With the latest hike, Fed has slowed down a bit from its half-point increase in December, giving a nod to investors that the central bank would ease off its aggressive tightening campaign.
The cheer on Wall Street speed across the crypto market as well with the Bitcoin (BTC) price shooting up by more than 4% and surging past $24,000 on Wednesday. As of press time, Bitcoin is trading at $23,792 and a market cap of $458 billion.
The recent rate hike of 25 basis points served as a confirmation of slowing down of Fed’s aggressive monetary tightening policy and provided the much-needed catalyst for the crypto market to rally. Soon after FOMC’s meeting the crypto market added over $40 billion to investors wealth ultimately surging past the $1 trillion mark.
Along with Bitcoin, the broader crypto market and altcoins also rallied. The world’s second-largest cryptocurrency Ethereum jumped by more than 6% moving closer to $1,700. As of press time, ETH is trading at $1674 and a market cap of $204 billion.

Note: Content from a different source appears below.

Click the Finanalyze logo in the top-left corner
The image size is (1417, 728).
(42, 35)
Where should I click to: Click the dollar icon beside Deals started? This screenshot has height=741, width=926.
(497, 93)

Along with Ethereum (ETH), other altcoins are also doing great. Binance’s native crypto BNB Coin is trading up by 6.5%, Cardano (ADA) is up by 6%. Solana (SOL) is up 6.3%, Polkadot (DOT) is up by 7.01%, and Polygon’s MATIC has gained the most with 13.2% gains.
Since the beginning of the year 2023, both - Bitcoin and altcoins - have been doing exceptionally well. This year, BTC and ETH have gained more than 40% each while some of the altcoins have rallied to the tune of 80-100%.
During yesterday’s FOMC meeting Fed Chairman Jerome Powell stated that inflation is now on a downward trajectory in the world’s largest economy. “We can now say, I think for the first time, that the disinflationary process has started […] we see it really in goods prices,” he added.
This would mean that the Fed might not need to take an aggressive step with future rate hikes. But Powell said that rate hikes could continue this year until they meet their targeted inflation of under 2%.